It's a comment that's taking Britain by storm. And now, even Prime Minister David Cameron is being dragged into it.

While appearing on the British show "The One Show" on Wednesday, BBC TV host Jeremy Clarkson made some strong comments about striking public sector workers. Mainly, they should be shot and executed -- in front of family.

The London Telegraph has the quote:

During his interview, Clarkson was asked what he would do with strikers, he replied: "I would have them all shot".

He continued: "I would take them outside and execute them in front of their families.

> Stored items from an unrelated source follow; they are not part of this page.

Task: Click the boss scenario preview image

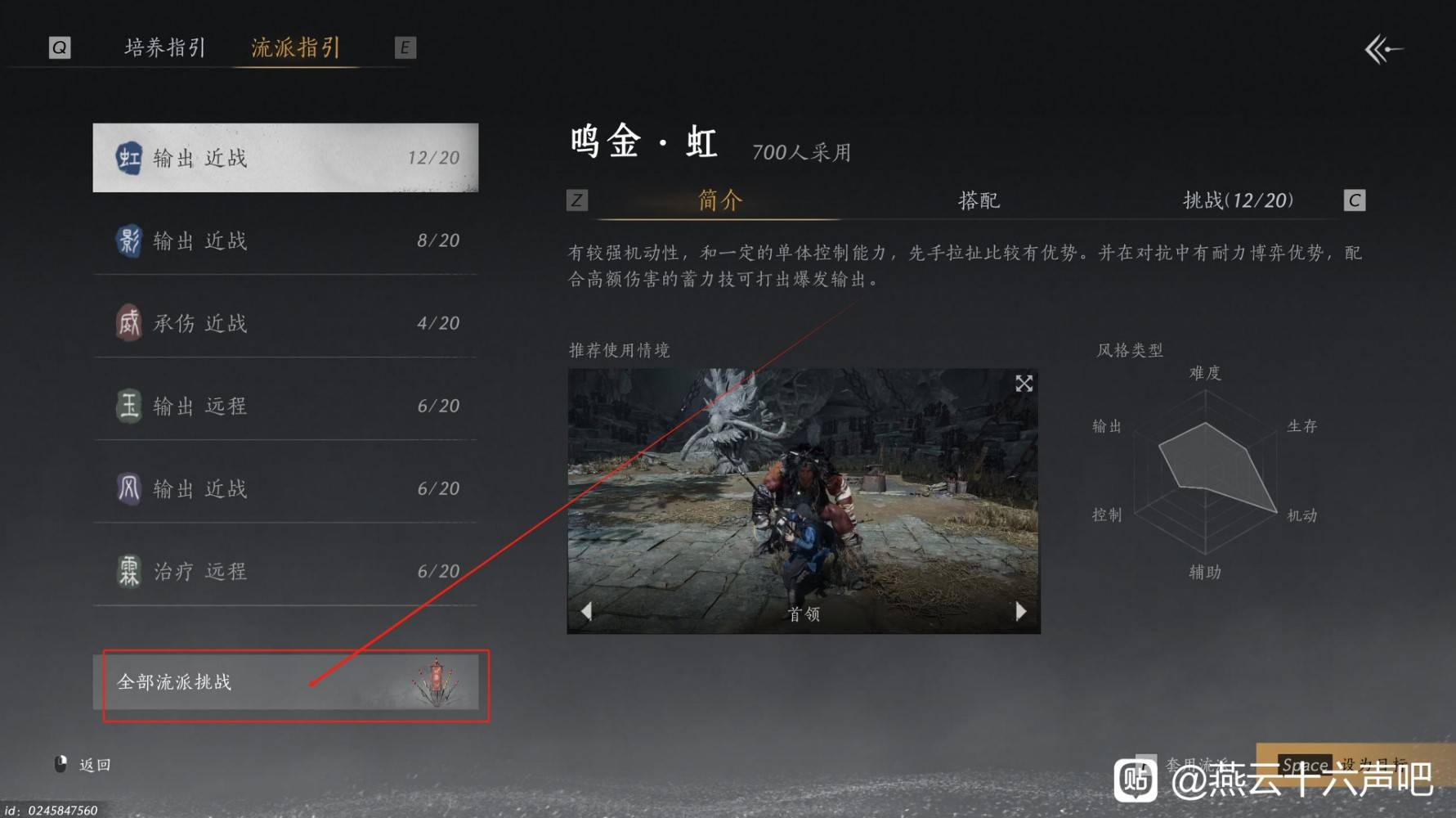Action: coord(804,501)
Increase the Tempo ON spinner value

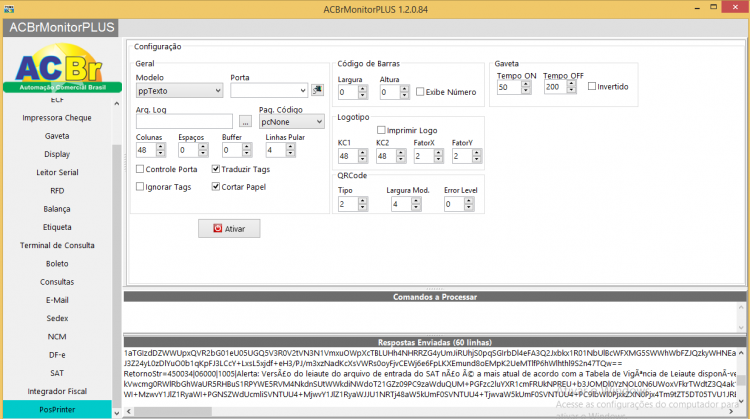point(526,84)
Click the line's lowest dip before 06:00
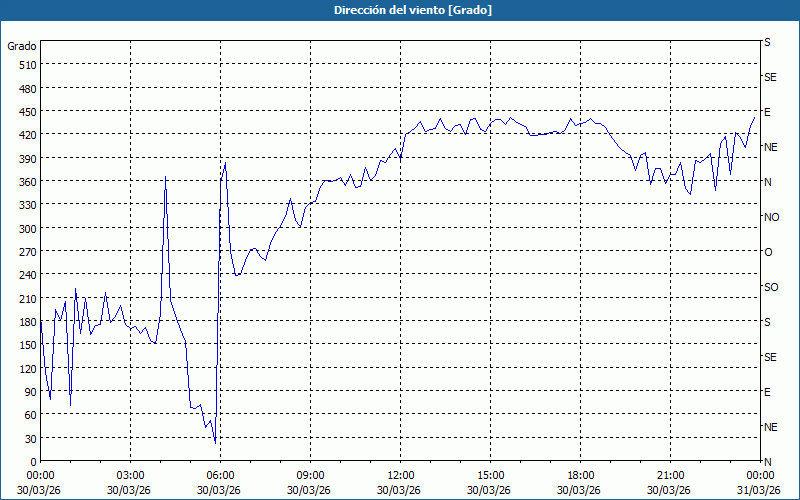 pos(215,443)
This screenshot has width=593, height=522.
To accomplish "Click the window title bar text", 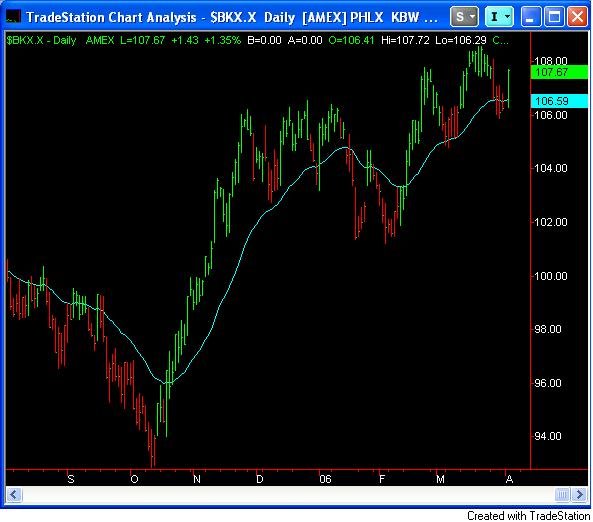I will pyautogui.click(x=231, y=17).
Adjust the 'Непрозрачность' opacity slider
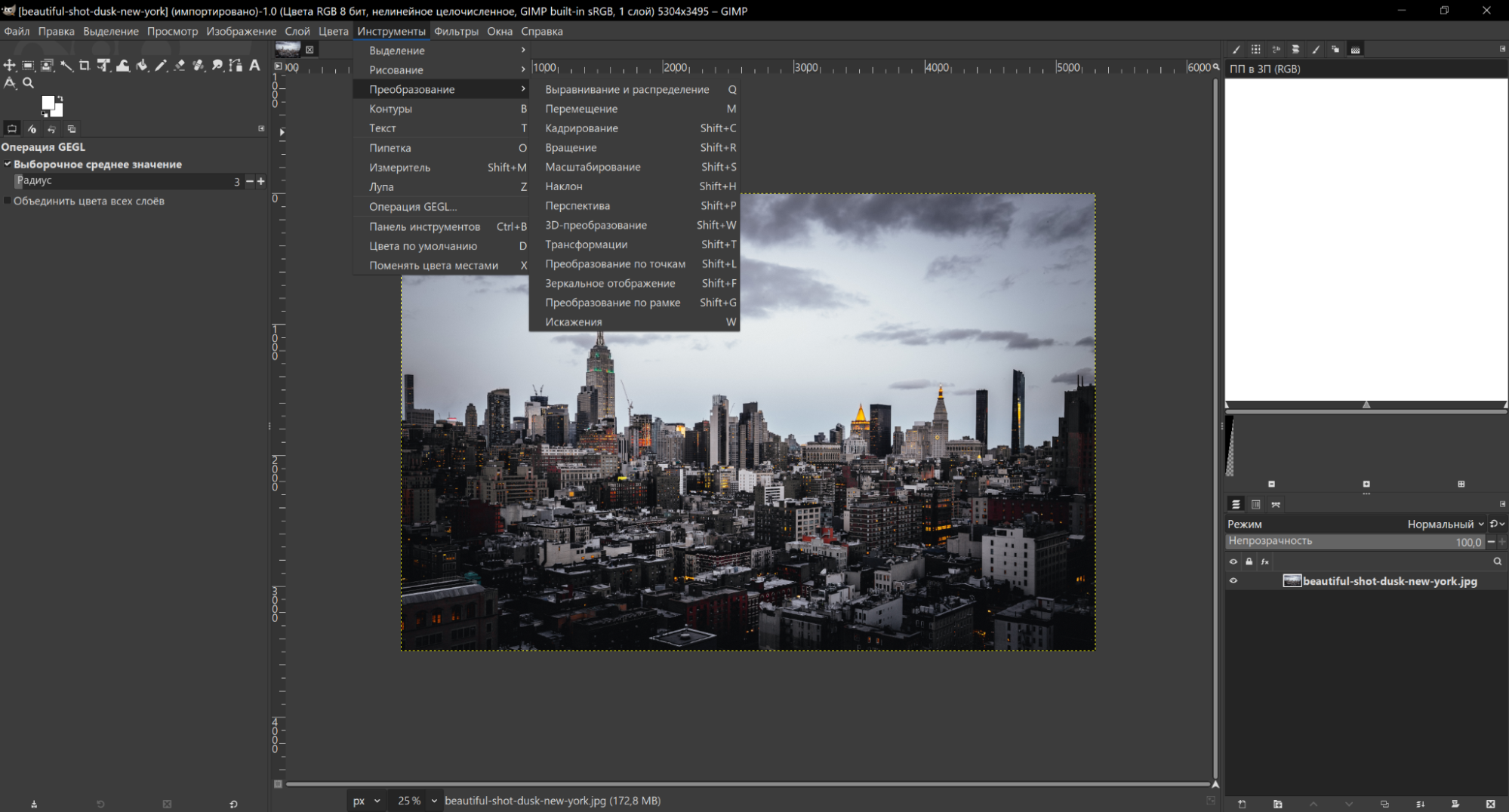This screenshot has height=812, width=1509. [x=1351, y=541]
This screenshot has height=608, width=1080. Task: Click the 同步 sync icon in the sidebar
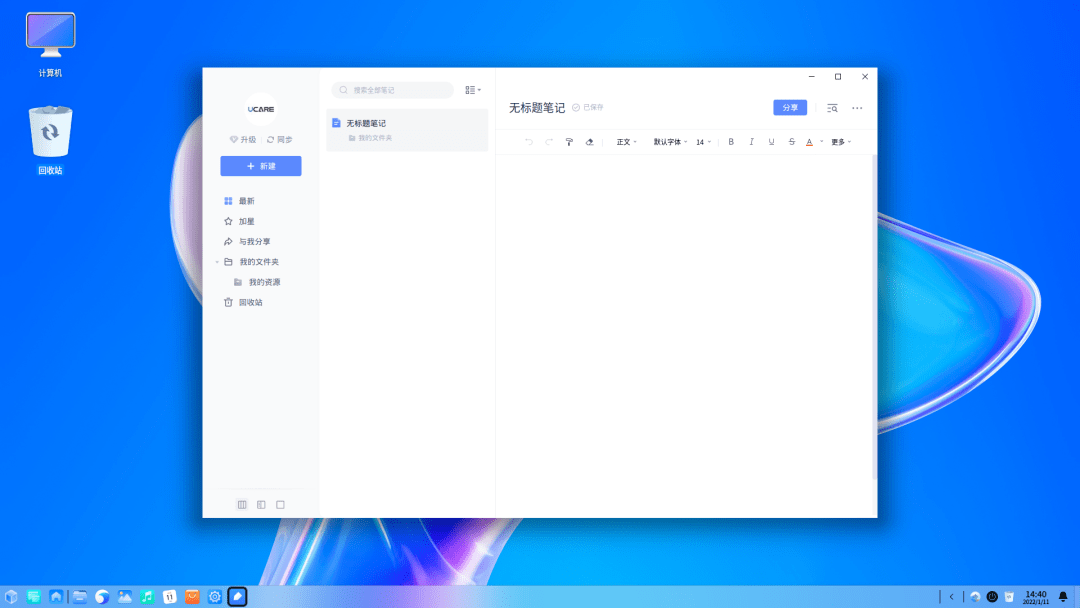(278, 139)
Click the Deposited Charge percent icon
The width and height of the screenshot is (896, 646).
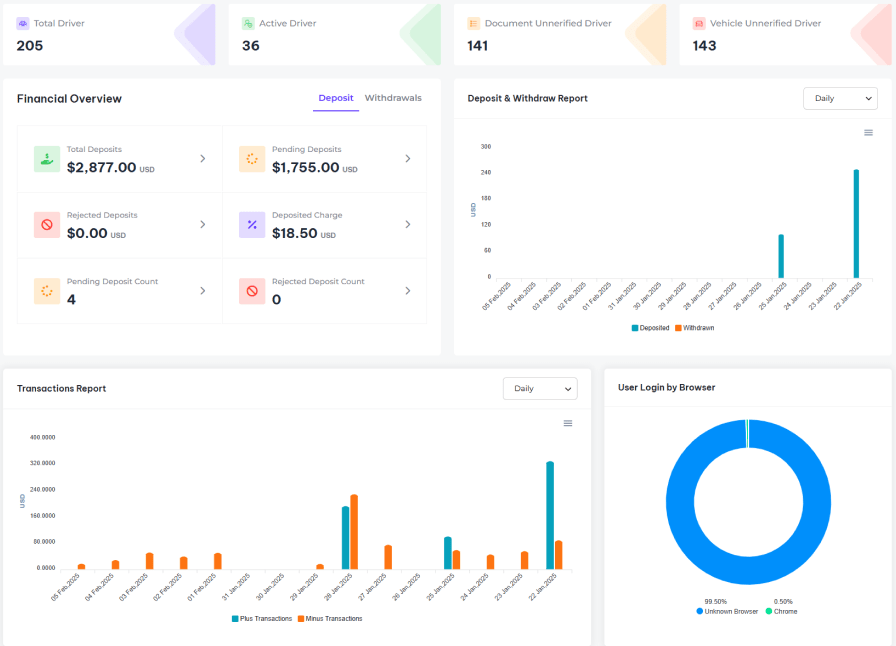pos(251,225)
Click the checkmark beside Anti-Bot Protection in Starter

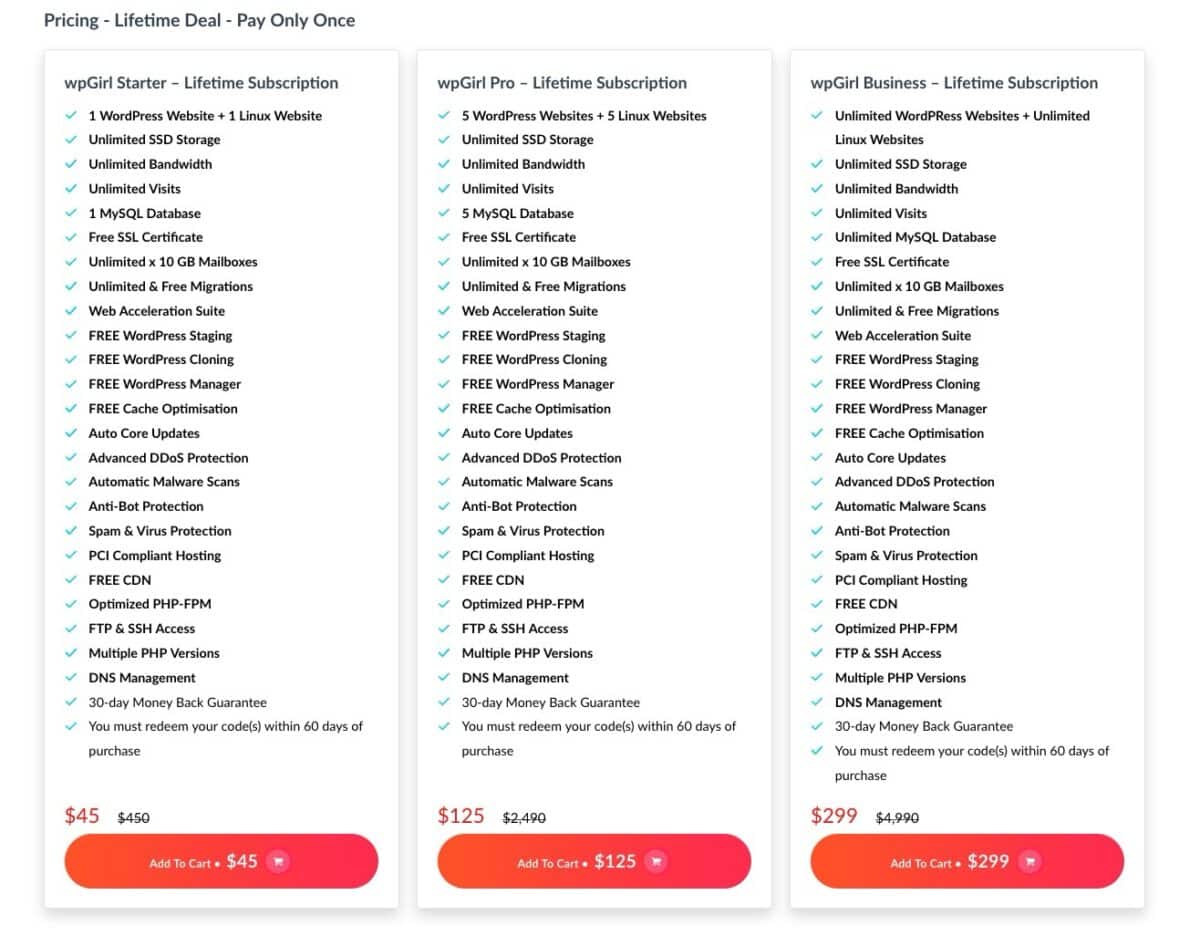click(71, 506)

"I mean how dare they go on strike when they have these gilt-edged pensions that are going to be guaranteed, while the rest of us have to work for a living."

Here's what viewers saw:

But Clarkson wasn't done there. He also complained about his train having to stop when people commit suicide by throwing themselves in front of it:

Later he added: "'I do sometimes use the train to come to London but it always stops in Reading. It's always because somebody has jumped in front of it and somebody has burst.

"You just think, why have we stopped because we've hit somebody? What's the point of stopping? It won't make them better."

The comments prompted the show to issue an on-air apology at the end: "Although we enjoy Jeremy's views, which he sometimes exaggerates for comical effect, we are seriously sorry if his comments about deaths on the railways has upset anyone."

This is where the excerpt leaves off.